В больнице их разговор, пожалуй, был прекрасно слышен всем, но кое-кто стоял за углом намеренно, вслушиваясь в последние реплики. Команда замолчала, одновременно глядя на расползающуюся по полу тень с заметным скепсисом. Вздрогнув, женщина в белом халате осторожно вышла, прижимая к груди планшет. Она выглядела скорее болезненно усталой, нежели смущенной, и чернота под глазами нисколько не портила ее изящные черты. Брови Вару и Канкуро поднялись в удивлении: с бледной кожей чернильные волосы и небесные глаза делали эту женщину мифически красивой для этих мест.
— Простите, что подслушала.
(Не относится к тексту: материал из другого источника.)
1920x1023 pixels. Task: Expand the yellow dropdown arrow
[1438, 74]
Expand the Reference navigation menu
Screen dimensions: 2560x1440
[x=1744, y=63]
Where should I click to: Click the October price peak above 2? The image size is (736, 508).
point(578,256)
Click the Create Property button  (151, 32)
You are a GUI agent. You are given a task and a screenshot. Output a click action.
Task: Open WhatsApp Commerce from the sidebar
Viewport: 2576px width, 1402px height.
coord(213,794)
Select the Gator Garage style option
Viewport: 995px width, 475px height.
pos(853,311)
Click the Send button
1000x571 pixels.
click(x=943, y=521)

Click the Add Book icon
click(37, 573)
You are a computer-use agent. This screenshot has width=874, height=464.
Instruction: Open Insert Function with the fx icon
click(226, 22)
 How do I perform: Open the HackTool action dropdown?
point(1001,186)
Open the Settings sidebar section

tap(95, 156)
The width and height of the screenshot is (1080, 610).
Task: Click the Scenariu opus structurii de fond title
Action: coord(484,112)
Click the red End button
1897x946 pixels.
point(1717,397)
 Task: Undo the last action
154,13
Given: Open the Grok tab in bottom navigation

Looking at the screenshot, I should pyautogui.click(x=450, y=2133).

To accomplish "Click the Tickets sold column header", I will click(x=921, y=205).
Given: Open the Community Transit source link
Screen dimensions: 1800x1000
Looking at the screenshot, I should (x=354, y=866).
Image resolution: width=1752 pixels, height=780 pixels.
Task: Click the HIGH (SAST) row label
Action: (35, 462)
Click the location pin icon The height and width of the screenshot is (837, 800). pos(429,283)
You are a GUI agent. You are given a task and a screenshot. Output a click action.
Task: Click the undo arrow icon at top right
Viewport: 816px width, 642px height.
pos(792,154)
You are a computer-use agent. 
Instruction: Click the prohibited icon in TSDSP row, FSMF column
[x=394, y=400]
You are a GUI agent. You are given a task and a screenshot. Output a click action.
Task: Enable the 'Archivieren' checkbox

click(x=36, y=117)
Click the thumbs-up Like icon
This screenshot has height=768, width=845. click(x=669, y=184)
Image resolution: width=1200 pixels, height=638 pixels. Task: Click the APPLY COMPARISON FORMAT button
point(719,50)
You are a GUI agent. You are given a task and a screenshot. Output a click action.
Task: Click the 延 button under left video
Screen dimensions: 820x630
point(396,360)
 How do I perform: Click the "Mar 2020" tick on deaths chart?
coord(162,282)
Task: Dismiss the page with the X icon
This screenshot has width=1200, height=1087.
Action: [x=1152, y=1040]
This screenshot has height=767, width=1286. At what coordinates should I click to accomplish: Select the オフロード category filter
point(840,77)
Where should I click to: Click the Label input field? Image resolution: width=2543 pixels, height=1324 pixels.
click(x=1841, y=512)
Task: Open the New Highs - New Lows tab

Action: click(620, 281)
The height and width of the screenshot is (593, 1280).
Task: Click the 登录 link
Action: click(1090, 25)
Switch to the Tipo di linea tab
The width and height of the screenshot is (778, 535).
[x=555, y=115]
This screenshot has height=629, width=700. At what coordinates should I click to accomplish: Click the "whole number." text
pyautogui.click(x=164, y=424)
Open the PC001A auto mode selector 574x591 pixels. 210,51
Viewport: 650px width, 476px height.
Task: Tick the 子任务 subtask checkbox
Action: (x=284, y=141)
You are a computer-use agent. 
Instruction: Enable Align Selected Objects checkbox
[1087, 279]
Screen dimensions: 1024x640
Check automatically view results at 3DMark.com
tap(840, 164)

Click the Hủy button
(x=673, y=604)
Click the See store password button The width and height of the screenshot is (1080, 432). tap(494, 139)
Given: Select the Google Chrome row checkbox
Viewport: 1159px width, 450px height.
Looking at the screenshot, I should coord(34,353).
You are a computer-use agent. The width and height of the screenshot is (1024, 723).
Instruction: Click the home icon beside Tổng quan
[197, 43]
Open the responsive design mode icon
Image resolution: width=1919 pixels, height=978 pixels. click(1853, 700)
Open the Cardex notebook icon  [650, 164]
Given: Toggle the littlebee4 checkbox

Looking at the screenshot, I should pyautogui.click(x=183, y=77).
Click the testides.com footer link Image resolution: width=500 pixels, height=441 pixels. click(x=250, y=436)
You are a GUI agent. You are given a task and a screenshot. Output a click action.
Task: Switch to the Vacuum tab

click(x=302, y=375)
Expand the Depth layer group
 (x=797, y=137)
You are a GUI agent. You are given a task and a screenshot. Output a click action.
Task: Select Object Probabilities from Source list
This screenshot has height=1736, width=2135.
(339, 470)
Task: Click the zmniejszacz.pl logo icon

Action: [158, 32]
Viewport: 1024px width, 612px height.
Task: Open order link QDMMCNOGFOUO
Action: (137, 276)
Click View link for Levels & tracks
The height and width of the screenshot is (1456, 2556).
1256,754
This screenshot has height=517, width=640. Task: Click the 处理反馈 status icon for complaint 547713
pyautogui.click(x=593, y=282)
Я Хироми Хофу, внучка Арэты Хофу, — сказала она, вежливо поклонившись, и, замявшись немного, добавила: — Думаю, нам стоит поговорить.
***
В кабинете у стены стоял коричневый диван; рабочее место располагалось напротив окна. Все в песчаных оттенках, как и подобает любому зданию в Стране Ветра. Пройдя к столу, Хироми рукой указала на диван.
— Прошу, присаживайтесь.
Избавившись от тяжести тела в ногах, Вару ощутила приятное облегчение: дышать и думать стало заметно проще. Темари и Канкуро сели рядом с ней; Гаара стоял в отдалении у стены, как и всегда в таких ситуациях. Все они прочитали табличку, прежде чем войти в кабинет, и положение Хироми в этой больнице немного прояснилось. Однако Кейджи не постеснялась уточнить.